In questo senso il cibo riempie dei vuoti e l’aumento di peso costituisce un “danno necessario” che protegge da disturbi più gravi (Fernandez-Real JM et al., 1999).
Ecco perché la ricerca compulsiva di cibo non dovrebbe essere vista come il nucleo centrale della patologia ma come un tentativo di guarigione dell’organismo che rincorre il proprio equilibrio omeostatico.
La soluzione, in altri termini, non può essere rappresentata dalla mera rieducazione alimentare ma deve coinvolgere la persona nella sua totalità (mente/corpo).
Pensare di intervenire sul sistema di ricompensa (BRS), geneticamente programmato a ricercare il piacere e a ridurre il dolore, imponendogli di andare controcorrente (limitando l’assunzione di cibo), significa adottare una strategia che non è minimamente contemplata dal sistema stesso.
Se il cibo costituisce un “premio”, non possiamo togliere il cibo. Altrimenti potremmo indurre una risposta compulsiva verso altre forme di gratificazione (alcol, droga).
Possiamo, invece, apprendere nuovi schemi di risposta: la musica, la danza, l’espressione corporea, le tecniche di meditazione, al fine di introdurre nuovi meccanismi di ricompensa.
Molta letteratura scientifica concorda ormai sul fatto che l’approccio dietetico restrittivo, applicato a situazioni di sovrappeso e obesità, costituisce un fattore di rischio aggiuntivo importante per i Disturbi del Comportamento Alimentare, innescando meccanismi di disinibizione verso il cibo, fino alla bulimia (Lowe MR., 1993).
La privazione del cibo, anche volontariamente accettata, viene vissuta dal sistema emozionale come una minaccia all’integrità biologica.
Ecco perchè il “fallimento” della dieta rappresenta, in realtà, una strategia di sopravvivenza in risposta a una minaccia.

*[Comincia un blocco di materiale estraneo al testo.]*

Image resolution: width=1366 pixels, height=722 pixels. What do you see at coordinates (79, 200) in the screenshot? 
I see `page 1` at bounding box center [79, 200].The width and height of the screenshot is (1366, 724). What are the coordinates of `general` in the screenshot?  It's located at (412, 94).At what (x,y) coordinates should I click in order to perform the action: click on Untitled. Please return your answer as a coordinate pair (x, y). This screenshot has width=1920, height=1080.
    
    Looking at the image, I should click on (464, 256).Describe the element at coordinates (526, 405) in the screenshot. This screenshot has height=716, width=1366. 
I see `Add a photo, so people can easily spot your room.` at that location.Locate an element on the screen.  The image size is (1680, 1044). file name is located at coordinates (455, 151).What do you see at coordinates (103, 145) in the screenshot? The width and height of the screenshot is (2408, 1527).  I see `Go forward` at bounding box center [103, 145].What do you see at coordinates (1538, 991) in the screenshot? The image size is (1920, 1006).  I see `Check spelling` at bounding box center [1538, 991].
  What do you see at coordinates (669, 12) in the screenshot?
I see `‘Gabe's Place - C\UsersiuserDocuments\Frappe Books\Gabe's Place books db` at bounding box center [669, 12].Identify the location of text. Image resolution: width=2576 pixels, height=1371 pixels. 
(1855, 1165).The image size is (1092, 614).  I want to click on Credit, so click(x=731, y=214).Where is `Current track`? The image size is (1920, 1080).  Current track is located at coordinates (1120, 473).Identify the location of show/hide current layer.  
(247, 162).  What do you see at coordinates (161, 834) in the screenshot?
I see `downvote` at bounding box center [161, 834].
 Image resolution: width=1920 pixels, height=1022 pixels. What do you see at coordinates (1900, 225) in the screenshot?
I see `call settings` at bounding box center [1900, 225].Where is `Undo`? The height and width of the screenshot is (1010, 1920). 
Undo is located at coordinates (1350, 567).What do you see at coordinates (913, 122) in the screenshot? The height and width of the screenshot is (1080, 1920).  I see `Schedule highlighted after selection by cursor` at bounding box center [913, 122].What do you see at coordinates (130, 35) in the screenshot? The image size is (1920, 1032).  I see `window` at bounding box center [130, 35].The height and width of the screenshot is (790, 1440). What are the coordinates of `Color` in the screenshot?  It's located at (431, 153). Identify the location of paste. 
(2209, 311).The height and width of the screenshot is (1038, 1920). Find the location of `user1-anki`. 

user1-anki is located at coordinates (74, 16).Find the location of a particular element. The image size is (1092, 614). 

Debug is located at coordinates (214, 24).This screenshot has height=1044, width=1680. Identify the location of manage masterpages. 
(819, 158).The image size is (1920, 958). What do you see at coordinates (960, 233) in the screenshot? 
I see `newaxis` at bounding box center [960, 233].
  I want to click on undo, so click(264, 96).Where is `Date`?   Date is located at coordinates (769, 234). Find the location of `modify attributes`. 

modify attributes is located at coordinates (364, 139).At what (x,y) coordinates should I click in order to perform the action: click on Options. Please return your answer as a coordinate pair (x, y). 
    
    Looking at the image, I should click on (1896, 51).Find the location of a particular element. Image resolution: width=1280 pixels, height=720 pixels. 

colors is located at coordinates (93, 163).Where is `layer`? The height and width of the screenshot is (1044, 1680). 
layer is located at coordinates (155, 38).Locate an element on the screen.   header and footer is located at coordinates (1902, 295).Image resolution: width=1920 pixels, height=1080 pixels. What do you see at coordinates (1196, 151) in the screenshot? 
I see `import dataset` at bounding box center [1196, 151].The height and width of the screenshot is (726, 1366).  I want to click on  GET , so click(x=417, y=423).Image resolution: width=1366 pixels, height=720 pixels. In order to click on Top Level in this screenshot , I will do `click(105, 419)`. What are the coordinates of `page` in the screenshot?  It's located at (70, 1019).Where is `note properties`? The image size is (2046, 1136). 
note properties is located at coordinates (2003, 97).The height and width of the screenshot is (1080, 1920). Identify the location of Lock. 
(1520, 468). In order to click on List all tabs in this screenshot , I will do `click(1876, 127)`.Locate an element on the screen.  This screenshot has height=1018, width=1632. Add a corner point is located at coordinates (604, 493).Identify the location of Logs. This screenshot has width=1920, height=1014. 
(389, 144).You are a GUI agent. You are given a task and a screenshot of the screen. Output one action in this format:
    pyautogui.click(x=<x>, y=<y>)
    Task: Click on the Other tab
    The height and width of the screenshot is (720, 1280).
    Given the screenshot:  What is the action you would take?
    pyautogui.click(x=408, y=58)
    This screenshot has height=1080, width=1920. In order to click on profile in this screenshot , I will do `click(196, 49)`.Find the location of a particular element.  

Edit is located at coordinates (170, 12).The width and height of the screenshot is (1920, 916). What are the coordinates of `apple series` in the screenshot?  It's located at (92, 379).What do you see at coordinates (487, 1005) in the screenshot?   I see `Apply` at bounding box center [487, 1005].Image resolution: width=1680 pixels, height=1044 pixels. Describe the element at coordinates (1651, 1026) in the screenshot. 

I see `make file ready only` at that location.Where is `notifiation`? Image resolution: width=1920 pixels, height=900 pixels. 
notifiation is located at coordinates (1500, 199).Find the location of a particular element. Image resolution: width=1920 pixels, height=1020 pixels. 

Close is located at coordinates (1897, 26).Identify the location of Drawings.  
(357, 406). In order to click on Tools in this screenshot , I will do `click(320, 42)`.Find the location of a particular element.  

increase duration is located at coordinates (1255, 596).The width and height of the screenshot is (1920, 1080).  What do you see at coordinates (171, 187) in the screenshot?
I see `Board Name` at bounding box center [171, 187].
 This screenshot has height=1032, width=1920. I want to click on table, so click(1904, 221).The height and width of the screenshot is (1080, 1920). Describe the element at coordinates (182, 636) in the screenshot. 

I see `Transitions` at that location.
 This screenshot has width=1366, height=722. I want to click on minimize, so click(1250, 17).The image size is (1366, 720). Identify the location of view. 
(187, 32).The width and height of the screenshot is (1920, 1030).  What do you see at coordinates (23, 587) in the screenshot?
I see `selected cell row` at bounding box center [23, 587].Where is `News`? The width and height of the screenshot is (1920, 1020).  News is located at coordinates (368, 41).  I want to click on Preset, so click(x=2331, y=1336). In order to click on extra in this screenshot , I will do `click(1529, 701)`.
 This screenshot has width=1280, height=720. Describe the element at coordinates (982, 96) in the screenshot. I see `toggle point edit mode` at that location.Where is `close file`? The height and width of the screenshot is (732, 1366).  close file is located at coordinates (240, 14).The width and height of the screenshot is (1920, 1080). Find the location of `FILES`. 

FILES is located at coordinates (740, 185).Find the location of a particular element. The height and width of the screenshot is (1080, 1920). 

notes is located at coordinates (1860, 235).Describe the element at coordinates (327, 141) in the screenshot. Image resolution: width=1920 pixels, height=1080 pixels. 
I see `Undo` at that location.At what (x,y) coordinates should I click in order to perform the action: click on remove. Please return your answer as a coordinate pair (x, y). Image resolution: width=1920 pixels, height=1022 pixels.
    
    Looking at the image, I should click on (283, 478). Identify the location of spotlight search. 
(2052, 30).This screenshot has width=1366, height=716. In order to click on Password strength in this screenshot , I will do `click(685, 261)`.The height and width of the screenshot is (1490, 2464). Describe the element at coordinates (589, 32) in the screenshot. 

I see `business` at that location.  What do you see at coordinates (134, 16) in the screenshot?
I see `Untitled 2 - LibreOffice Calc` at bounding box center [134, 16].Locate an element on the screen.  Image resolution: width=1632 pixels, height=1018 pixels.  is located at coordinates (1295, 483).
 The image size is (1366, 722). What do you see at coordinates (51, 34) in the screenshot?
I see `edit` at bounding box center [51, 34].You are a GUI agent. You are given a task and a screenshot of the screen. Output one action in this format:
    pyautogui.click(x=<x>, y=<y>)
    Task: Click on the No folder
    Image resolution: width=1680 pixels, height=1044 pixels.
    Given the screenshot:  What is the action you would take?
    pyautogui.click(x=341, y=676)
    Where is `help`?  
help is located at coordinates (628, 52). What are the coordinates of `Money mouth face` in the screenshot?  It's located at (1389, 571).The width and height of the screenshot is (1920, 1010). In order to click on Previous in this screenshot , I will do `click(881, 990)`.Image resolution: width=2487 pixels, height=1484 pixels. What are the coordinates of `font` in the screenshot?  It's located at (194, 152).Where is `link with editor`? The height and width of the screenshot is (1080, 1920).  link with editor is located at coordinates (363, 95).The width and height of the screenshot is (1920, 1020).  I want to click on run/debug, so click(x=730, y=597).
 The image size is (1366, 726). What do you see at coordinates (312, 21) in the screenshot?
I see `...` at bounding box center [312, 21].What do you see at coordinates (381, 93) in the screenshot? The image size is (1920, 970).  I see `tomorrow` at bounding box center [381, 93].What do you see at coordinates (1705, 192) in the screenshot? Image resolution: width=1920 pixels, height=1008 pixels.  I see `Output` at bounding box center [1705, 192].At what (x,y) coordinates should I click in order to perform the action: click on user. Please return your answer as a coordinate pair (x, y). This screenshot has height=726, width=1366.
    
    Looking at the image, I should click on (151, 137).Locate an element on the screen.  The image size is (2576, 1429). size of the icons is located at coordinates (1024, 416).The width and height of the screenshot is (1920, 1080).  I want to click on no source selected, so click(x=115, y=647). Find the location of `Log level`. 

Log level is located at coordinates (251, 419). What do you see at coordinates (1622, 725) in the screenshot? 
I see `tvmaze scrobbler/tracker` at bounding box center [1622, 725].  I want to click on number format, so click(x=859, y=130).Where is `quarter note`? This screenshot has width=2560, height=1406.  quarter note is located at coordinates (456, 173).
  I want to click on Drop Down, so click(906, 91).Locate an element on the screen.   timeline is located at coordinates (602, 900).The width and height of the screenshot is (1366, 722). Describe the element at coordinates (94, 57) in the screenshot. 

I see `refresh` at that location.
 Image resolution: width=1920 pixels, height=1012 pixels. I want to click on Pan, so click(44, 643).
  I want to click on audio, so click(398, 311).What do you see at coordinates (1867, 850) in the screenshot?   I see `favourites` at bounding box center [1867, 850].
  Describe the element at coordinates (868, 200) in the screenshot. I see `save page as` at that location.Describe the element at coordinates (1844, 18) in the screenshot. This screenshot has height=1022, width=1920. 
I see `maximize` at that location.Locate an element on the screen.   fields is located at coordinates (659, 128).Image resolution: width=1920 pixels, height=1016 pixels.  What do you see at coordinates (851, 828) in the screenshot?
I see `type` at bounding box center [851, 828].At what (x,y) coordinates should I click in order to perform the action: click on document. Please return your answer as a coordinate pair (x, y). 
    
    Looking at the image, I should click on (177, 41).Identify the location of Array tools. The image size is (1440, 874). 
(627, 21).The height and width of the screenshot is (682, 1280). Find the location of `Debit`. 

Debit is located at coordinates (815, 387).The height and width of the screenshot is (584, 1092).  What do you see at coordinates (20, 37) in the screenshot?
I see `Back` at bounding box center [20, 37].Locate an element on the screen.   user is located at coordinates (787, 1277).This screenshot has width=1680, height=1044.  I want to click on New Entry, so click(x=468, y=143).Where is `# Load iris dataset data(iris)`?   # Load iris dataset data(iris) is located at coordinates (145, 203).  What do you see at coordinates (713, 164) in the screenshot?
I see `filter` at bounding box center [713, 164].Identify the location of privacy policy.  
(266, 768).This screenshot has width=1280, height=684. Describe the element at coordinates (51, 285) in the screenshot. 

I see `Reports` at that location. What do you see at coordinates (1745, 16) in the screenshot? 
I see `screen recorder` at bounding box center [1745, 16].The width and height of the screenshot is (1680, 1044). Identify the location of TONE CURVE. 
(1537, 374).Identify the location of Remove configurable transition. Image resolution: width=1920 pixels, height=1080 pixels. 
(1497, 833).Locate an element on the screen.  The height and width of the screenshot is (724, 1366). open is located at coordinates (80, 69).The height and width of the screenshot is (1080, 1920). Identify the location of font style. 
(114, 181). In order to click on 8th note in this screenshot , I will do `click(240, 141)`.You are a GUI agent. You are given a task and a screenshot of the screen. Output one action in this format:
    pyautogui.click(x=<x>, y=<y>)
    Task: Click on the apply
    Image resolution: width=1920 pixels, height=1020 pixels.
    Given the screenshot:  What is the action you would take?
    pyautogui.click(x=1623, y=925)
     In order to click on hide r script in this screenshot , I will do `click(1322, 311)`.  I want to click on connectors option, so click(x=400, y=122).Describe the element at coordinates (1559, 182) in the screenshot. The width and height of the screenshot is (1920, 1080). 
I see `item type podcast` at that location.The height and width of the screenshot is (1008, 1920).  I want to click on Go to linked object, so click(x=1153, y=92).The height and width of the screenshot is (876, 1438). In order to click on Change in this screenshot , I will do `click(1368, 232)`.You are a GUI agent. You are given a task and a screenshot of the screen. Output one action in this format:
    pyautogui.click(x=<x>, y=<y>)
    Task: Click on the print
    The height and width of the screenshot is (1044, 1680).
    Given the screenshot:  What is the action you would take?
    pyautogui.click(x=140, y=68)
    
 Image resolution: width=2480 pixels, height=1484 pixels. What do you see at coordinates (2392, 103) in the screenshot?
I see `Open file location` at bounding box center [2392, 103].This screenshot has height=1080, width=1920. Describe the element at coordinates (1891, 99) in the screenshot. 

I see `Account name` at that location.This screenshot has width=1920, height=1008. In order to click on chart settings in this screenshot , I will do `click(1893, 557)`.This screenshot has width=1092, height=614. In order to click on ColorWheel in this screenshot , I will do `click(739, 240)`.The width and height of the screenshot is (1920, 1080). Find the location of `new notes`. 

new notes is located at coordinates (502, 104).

Il fallimento dell’approccio dietetico restrittivo ha portato il mondo medico e scientifico a rimettere in discussione la proprie posizioni, spostando l’attenzione dal controllo dell’apporto nutrizionale, basato su un calcolo matematico dell’introito calorico, agli stili di vita, implicando una considerazione degli aspetti psico-emozionali.
La comprensione dei meccanismi che sono alla base della conservazione del peso permette di non imputare al paziente i fallimenti delle diete, con conseguente perdita di autostima, specialmente in coloro che hanno una tendenza depressiva.